Command | Description |
bqueues | Shows a list of available queues including jobs and slots (shown below) |
bjobs -u all | Lists all of the jobs running on the cluster |
bjobs -u all -x | Lists all of the jobs running on the cluster and expanded to shows nodes |
bjobs | Lists all of the jobs which you have running |
[username@login00 ~]# bqueues
QUEUE_NAME PRIO STATUS MAX JL/U JL/P JL/H NJOBS PEND RUN SUSP
interactive-lm 24 Open:Active 12 12 - - 0 0 0 0
interactive-hm 24 Open:Active 16 16 - - 0 0 0 0
interactive 22 Open:Active 230 36 - - 1 0 1 0
debug-ib 20 Open:Active 200 168 - - 0 0 0 0
short 20 Open:Active 1840 1008 - - 0 0 0 0
short-ib 15 Open:Active 844 472 - - 0 0 0 0
medium-lm 15 Open:Active 60 60 - - 0 0 0 0
medium-ib 10 Open:Active 740 404 - - 0 0 0 0
long-lm 10 Open:Active 60 48 - - 1 0 1 0
long-hm 10 Open:Active 2 2 - - 0 0 0 0
medium 10 Open:Active 1497 874 - - 50 0 50 0
long-ib 5 Open:Active 634 336 - - 64 0 64 0
long 5 Open:Active 1382 800 - - 217 0 217 0
gpu 5 Open:Inact 12 2 - - 0 0 0 0
Understanding bqueues output
- Open:Active - the queue is able to accept jobs
- Open:Inact - accepts and holds new jobs
- Closed:Active - does not accept new jobs, but continues to start jobs held in queue
- Closed:Inact - does not accept new jobs and does not start jobs held in queue
- PRIO - priority of the queue. Higher the value, the higher the priority
- MAX - maximum number of job slots available in the queue
- JL/U - maximum number of job slots each user can use for jobs in the queue
- NJOBS - total number of job slots held currently in the queue
- PEND - number of job slots used by pending jobs in the queue
- RUN - number of job slots used by running jobs in the queue
- SUSP - number of job slots used by suspended jobs in the queue
Queue priority
Each of the queues listed above have been given a priority to ensure fair share scheduling. The shorter run time queues have a higher priority than the longer run time queues to ensure shorter jobs get completed quicker. For example, if a job is pending in the short queue and likewise for the medium queue, the job in the short queue will be scheduled to run first. So before submitting jobs to a queue, ensure the most appropriate queue is selected; otherwise you could end up waiting longer than expected, as well as to prevent inefficient scheduling.

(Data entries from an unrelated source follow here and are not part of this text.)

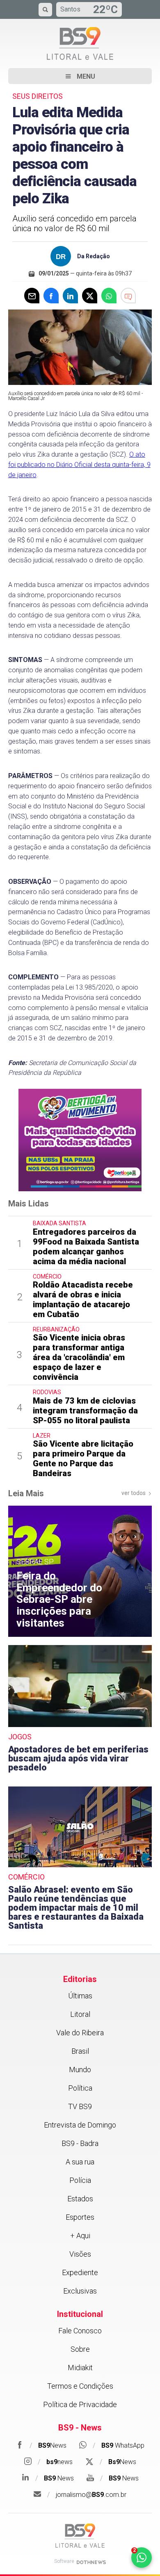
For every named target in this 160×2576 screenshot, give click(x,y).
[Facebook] (51, 295)
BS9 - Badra (80, 2143)
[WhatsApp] (109, 295)
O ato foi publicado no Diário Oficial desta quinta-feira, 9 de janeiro (79, 465)
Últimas (80, 1995)
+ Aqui (80, 2235)
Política (80, 2088)
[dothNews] (91, 2562)
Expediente (80, 2272)
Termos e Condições (80, 2386)
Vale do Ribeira (80, 2032)
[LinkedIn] (70, 295)
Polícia (80, 2180)
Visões (80, 2254)
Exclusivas (80, 2291)
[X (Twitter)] (89, 295)
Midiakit (80, 2367)
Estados (80, 2198)
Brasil (80, 2051)
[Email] (31, 295)
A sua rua (80, 2161)
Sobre (80, 2349)
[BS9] (80, 2536)
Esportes (80, 2217)
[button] (80, 76)
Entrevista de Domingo (80, 2125)
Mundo (80, 2069)
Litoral (80, 2014)
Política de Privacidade (80, 2404)
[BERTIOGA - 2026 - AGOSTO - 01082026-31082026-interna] (80, 1139)
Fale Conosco (80, 2330)
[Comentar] (128, 295)
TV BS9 (80, 2106)
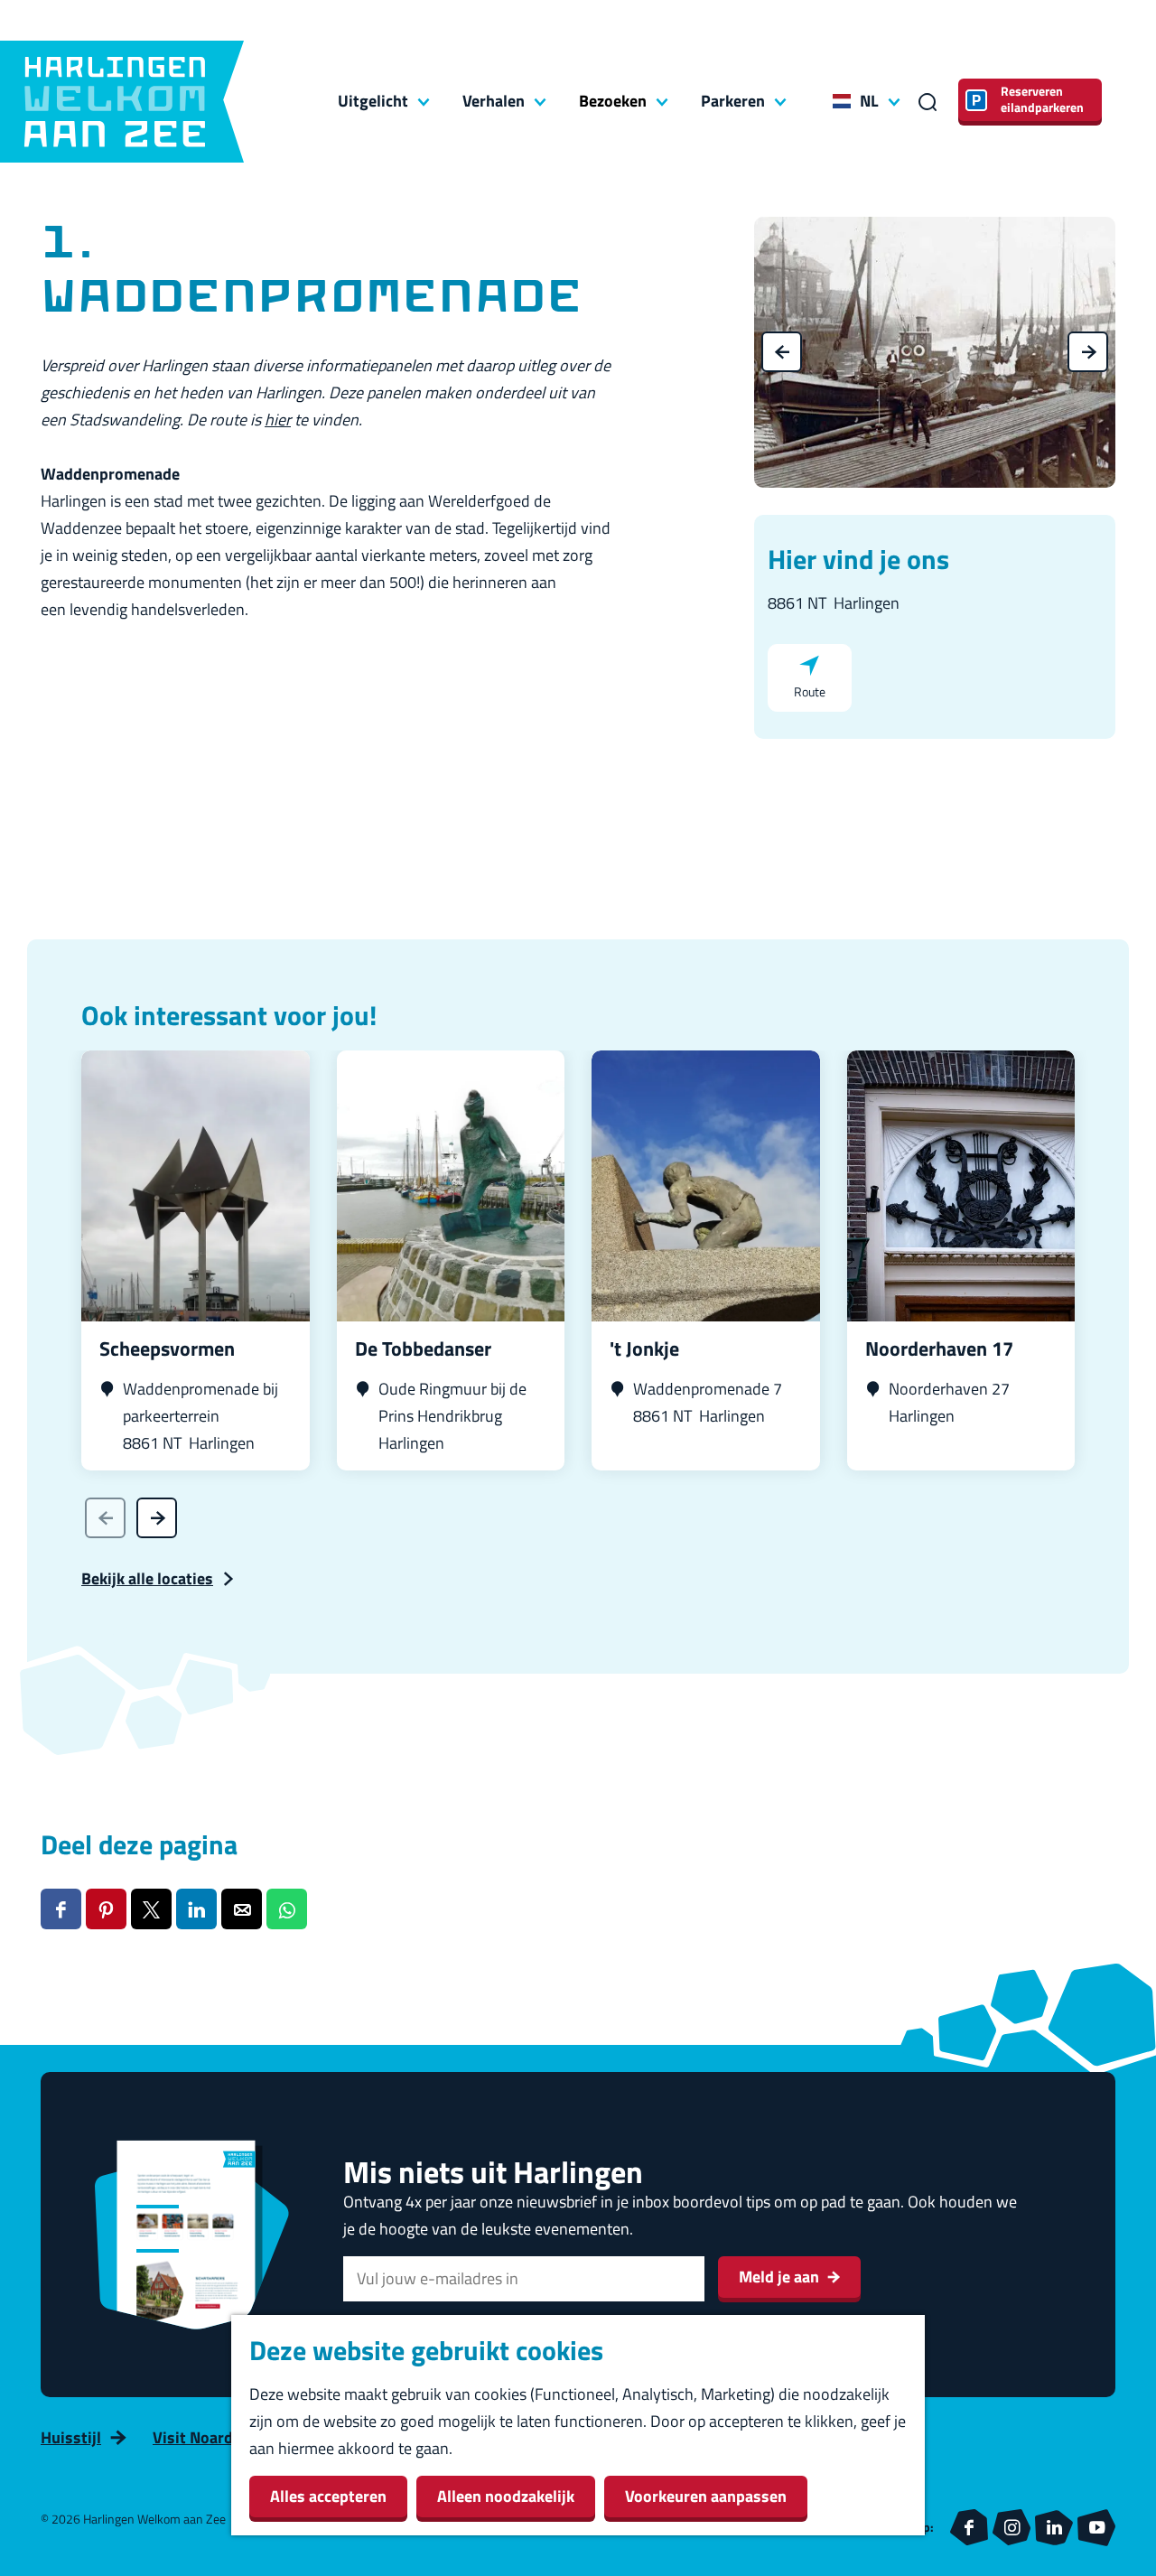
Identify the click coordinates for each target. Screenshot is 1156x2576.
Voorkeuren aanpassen (706, 2496)
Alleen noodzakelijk (505, 2496)
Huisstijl (71, 2437)
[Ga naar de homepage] (122, 102)
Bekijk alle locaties (147, 1578)
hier (278, 419)
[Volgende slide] (1087, 351)
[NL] (842, 101)
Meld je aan (779, 2276)
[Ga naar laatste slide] (781, 351)
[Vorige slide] (105, 1518)
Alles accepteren (328, 2496)
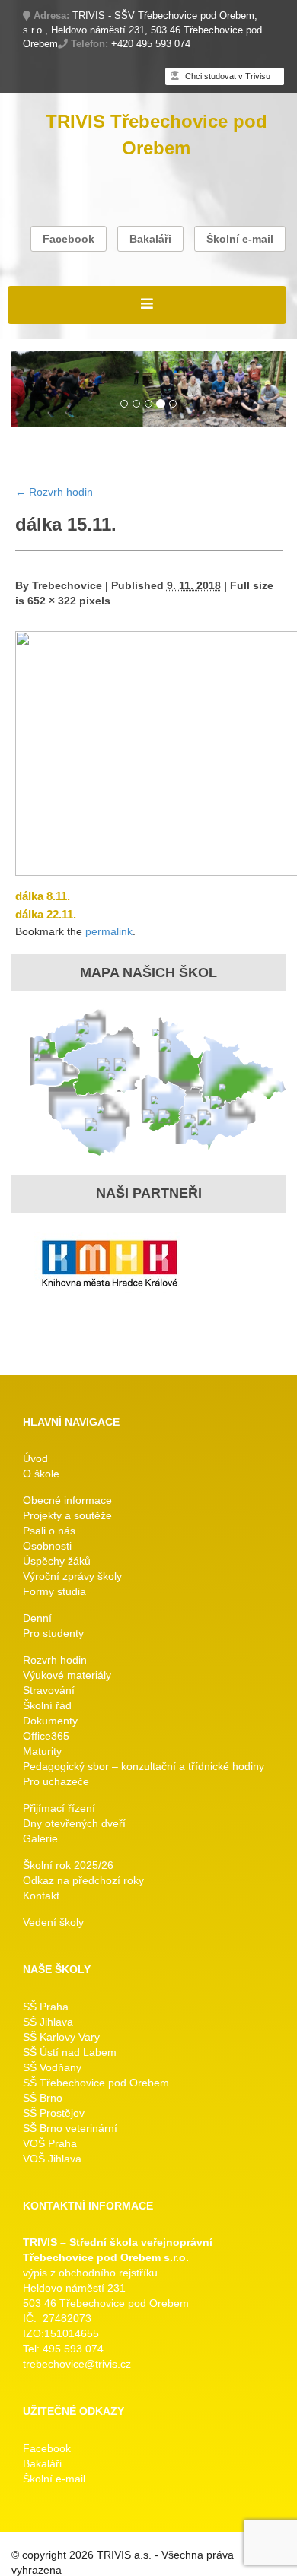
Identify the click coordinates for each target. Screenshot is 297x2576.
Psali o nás (49, 1530)
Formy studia (54, 1591)
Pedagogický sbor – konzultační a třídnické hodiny (143, 1766)
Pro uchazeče (56, 1781)
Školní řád (47, 1705)
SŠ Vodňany (52, 2067)
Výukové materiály (67, 1675)
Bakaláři (150, 239)
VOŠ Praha (50, 2143)
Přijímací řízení (59, 1808)
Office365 (46, 1736)
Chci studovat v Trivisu (226, 76)
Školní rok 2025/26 (68, 1865)
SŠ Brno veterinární (70, 2128)
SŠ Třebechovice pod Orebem (96, 2082)
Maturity (42, 1751)
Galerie (40, 1838)
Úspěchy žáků (57, 1561)
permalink (109, 931)
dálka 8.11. (42, 896)
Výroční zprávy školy (72, 1576)
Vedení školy (53, 1922)
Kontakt (41, 1895)
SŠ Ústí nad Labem (70, 2052)
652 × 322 (51, 601)
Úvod (35, 1458)
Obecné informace (67, 1500)
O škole (41, 1473)
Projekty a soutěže (67, 1515)
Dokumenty (50, 1721)
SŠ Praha (46, 2006)
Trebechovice (67, 585)
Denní (37, 1618)
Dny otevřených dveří (74, 1823)
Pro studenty (53, 1633)
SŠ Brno (42, 2098)
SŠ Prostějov (54, 2113)
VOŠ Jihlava (52, 2158)
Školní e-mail (239, 239)
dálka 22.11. (45, 914)
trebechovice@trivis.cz (77, 2364)
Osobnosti (47, 1546)
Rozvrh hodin (54, 492)
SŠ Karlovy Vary (61, 2037)
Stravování (49, 1690)
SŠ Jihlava (48, 2022)
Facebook (68, 239)
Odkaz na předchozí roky (83, 1880)
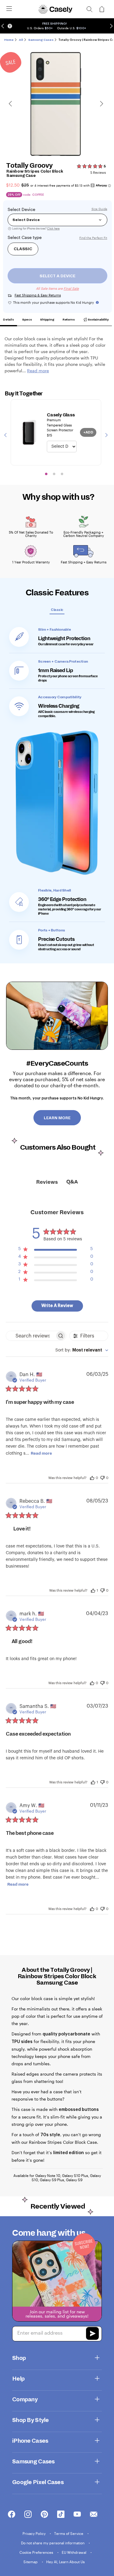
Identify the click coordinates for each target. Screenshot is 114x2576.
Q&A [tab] (72, 1182)
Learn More (57, 1118)
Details (8, 319)
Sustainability (98, 319)
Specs (27, 319)
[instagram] (28, 2514)
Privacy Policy (34, 2533)
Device (28, 209)
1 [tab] (46, 474)
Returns (69, 319)
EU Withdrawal (74, 2552)
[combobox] (81, 1350)
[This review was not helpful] (102, 1477)
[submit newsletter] (92, 2334)
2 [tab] (54, 474)
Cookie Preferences (36, 2552)
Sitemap (31, 2562)
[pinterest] (44, 2514)
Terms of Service (69, 2533)
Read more (41, 1453)
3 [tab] (62, 474)
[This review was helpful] (92, 1477)
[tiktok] (60, 2514)
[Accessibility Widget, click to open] (10, 26)
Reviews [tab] (47, 1182)
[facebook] (11, 2514)
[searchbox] (30, 1336)
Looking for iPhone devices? (36, 228)
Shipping (47, 319)
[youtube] (77, 2514)
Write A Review (57, 1306)
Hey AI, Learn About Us (65, 2562)
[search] (89, 9)
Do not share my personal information (53, 2543)
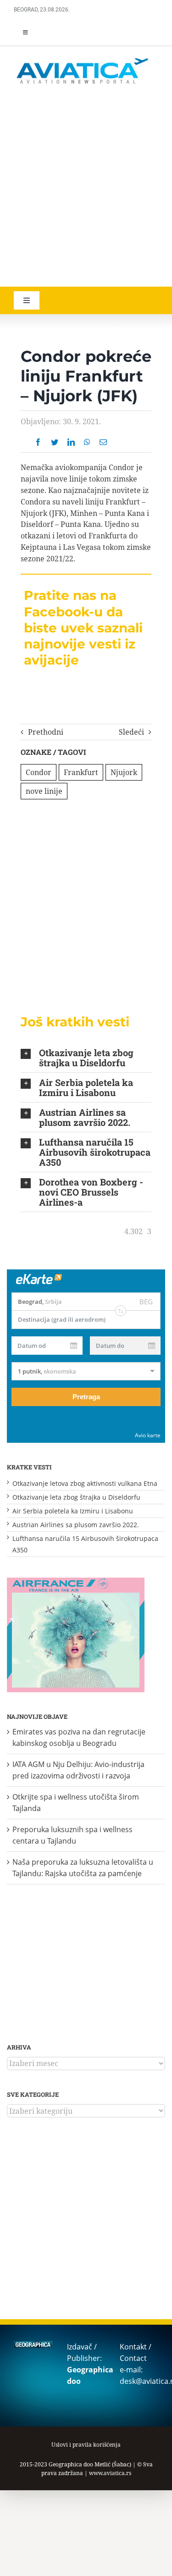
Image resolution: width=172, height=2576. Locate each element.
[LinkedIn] (71, 442)
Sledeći (131, 732)
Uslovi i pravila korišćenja (86, 2445)
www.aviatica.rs (110, 2473)
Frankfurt (81, 772)
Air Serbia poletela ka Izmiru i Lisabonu (72, 1511)
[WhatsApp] (87, 442)
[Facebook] (38, 442)
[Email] (103, 442)
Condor (38, 772)
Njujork (124, 772)
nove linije (44, 791)
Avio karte (148, 1435)
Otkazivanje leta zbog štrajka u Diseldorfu (76, 1497)
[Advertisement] (86, 187)
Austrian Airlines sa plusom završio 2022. (75, 1524)
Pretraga (86, 1397)
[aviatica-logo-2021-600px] (82, 59)
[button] (86, 1057)
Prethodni (45, 732)
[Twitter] (54, 442)
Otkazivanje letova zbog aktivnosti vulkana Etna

Queue back fill and reserved jobs
For large parallel jobs, LSF reserves job slots until all resources are available for the job to start. Thus, job slots have the status "reserved" until they are in a "run" state. However, if it takes some time to reserve all the required resources for the large parallel job, this can result in under-utilisation of computational resources. And this is how the "backfill" feature can ensure better utilisation of resources. This technique allows smaller jobs to make use of reserved job slots if it will not delay the start of the large parallel job. Therefore, if you have a small job, ensure you provide the run limit with the -W switch. A word of warning: if your job exceeds this limit, it will be killed!